An international research team has found the largest brown dwarf we’ve ever seen, and it has ‘the purest’ composition to boot. Known as SDSS J0104+1535, the dwarf trails at the edges of the Milky Way.

An artists' representation of a brown dwarf with polar auroras.

An artists’ representation of a brown dwarf with polar auroras.
Image credits NASA / JPL.

Brown dwarfs — they’re like stars, but without the spark of love. They’re much too big to be planets but they’re too small to ignite and sustain fusion, so they’re not (that) bright and warm and so on. Your coffee is probably warmer than some Y-class brown dwarfs, which sit on the lower end of their energy spectrum. The coldest such body we know of, a Y2 class known as WISE 0855−0714, is actually so cold (−48 to −13 degrees C / −55 to 8 degrees F) your tongue would stick to it if you could lick it.

But they can still become really massive, as an international team of researchers recently discovered: nestled among the oldest of stars in the galaxy at the halo of our Milky Way, some 750 light years away from the constellation Pisces, they have found a brown dwarf which seems to be 90 times more massive than Jupiter — making it the biggest, most massive brown dwarf we’ve ever seen.

Named SDSS J0104+1535, the body is also surprisingly homogeneous as far as chemistry is concerned. Starting from its optical and near-infrared spectrum measured using the European Southern Observatory’s Very Large Telescope, the team says that this star is “the most metal-poor and highest mass substellar object known to-date”, made up of an estimated 99.99% hydrogen and helium. This would make the 10-billion-year-old star some 250 times purer than the Sun.

Artist's representation of what a Y-class brown dwarf might look like.

Y u so cold?
Image credits NASA / JPL-Caltech.

 

“We really didn’t expect to see brown dwarfs that are this pure,” said Dr Zeng Hua Zhang of the Institute of Astrophysics in the Canary Islands, who led the team.

“Having found one though often suggests a much larger hitherto undiscovered population — I’d be very surprised if there aren’t many more similar objects out there waiting to be found.”

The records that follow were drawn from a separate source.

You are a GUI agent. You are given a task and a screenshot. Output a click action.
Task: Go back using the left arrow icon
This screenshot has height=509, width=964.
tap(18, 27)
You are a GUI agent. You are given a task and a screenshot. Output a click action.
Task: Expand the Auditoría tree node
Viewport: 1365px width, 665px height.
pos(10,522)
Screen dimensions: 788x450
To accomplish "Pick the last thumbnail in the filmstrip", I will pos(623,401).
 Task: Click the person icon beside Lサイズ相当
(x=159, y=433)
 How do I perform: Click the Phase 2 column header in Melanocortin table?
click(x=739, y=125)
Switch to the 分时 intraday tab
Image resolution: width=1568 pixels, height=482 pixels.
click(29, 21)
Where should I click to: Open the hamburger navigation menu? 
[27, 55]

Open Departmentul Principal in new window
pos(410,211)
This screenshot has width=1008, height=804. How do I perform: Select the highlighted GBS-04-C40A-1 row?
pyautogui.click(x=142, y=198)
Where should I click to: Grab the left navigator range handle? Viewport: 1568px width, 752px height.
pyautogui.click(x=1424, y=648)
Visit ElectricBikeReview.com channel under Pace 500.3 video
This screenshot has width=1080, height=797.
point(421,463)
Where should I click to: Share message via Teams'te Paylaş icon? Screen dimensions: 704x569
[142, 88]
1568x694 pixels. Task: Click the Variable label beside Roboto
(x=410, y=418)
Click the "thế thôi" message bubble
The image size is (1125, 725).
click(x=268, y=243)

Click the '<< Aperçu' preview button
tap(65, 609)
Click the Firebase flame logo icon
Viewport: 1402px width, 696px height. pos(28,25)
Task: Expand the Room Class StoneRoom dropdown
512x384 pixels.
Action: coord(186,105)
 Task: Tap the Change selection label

From its optical and infrared spectrum, measured using the Very Large Telescope, SDSS J0104+1535 has been classified as an L-type ultra-cool subdwarf — based on a classification scheme established by Dr Zhang.

The paper “Primeval very low-mass stars and brown dwarfs – II. The most metal-poor substellar object” has been published in the journal Monthly Notices of the Royal Astronomical Society.